Vannoni did a nice job in his brief survey article about ATSes. He clearly gauged it for readers who want the basics. That’s why there’s not a word about the impacts on the job applicants who are subjected to the wonders of ATSes that save companies money and time.

But I do have a beef with Vannoni because he should know better. He’s a communications consultant and marketing professor. Having an MBA, it’s frankly stunning that he doesn’t apply the test all MBA programs teach their students: Where’s the outcomes analysis?

What does it matter how clever the ATS appears if we’re not going to discuss whether it works and how well? But we forget how good marketers are at selling benefits. That is, it’s all about what you can get a market to swallow.

  • It manages the whole hiring process!
  • It matches jobs with the right candidates!
  • It eliminates bias and ensures legal compliance!
  • It saves money and delivers better hires!

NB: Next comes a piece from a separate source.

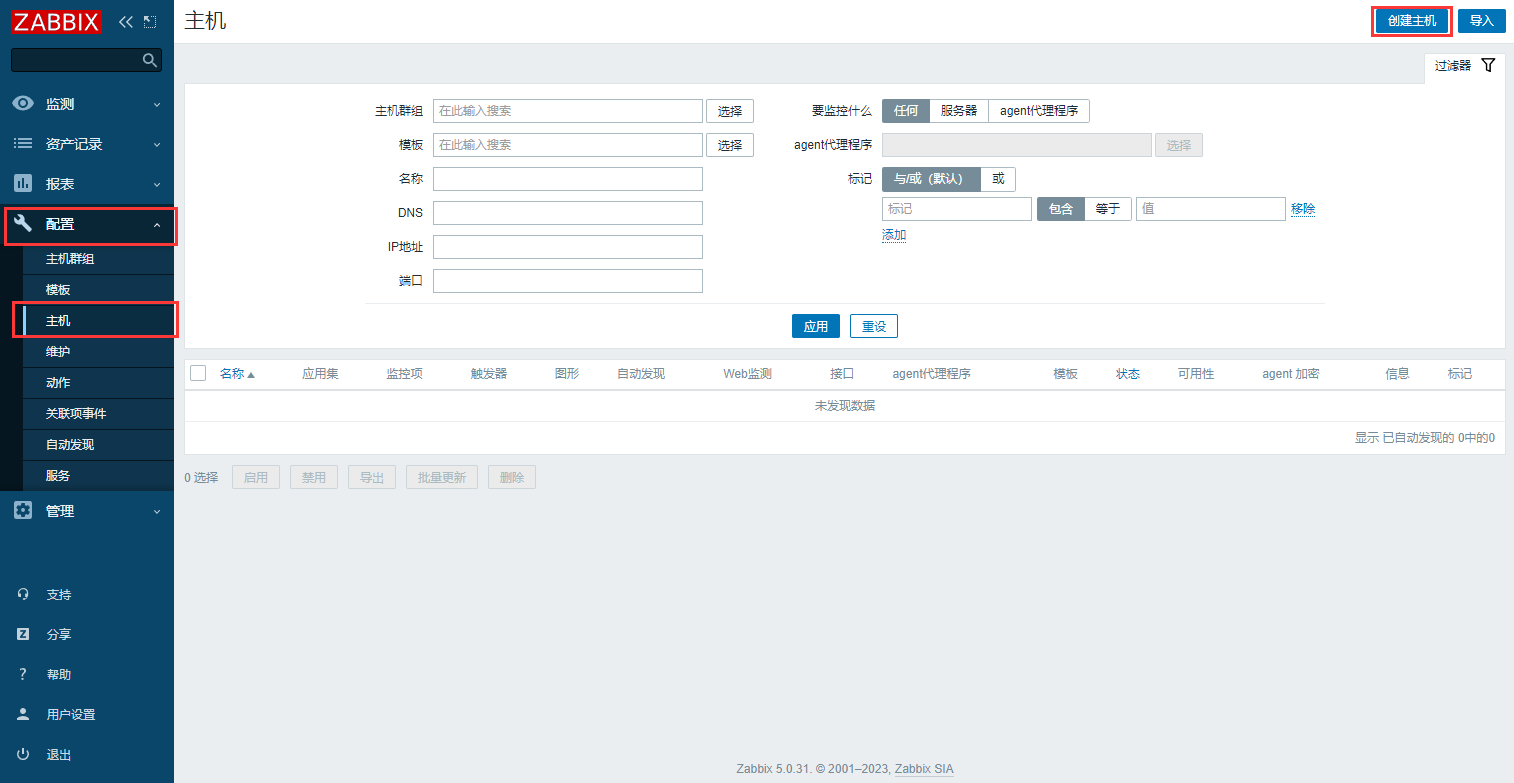Collapse sidebar with double-chevron icon
This screenshot has height=783, width=1514.
(125, 21)
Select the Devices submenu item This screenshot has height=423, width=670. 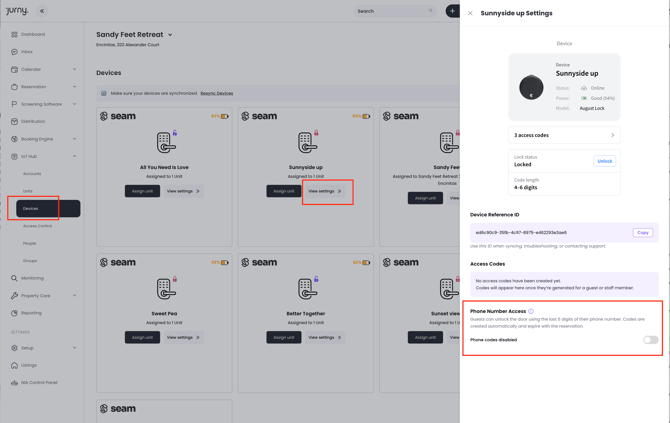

While I was writing for NewsHour, I interviewed CareerBuilder, one of the leading job boards. I asked about outcomes. What’s the job-filling and job-finding success rate? 57% of all jobs are filled by CareerBuilder, they said. Can I see the data? Well, we don’t release that. 57%. I’m still laughing.

My low-down is that I’ve had a standing challenge to ATS and job board companies: Where is your outcomes analysis? Show us the data about results. None have done it.

What lies have you been told about ATSes and how they’re going to help employers hire you? Do you have examples of how ATSes work or don’t work?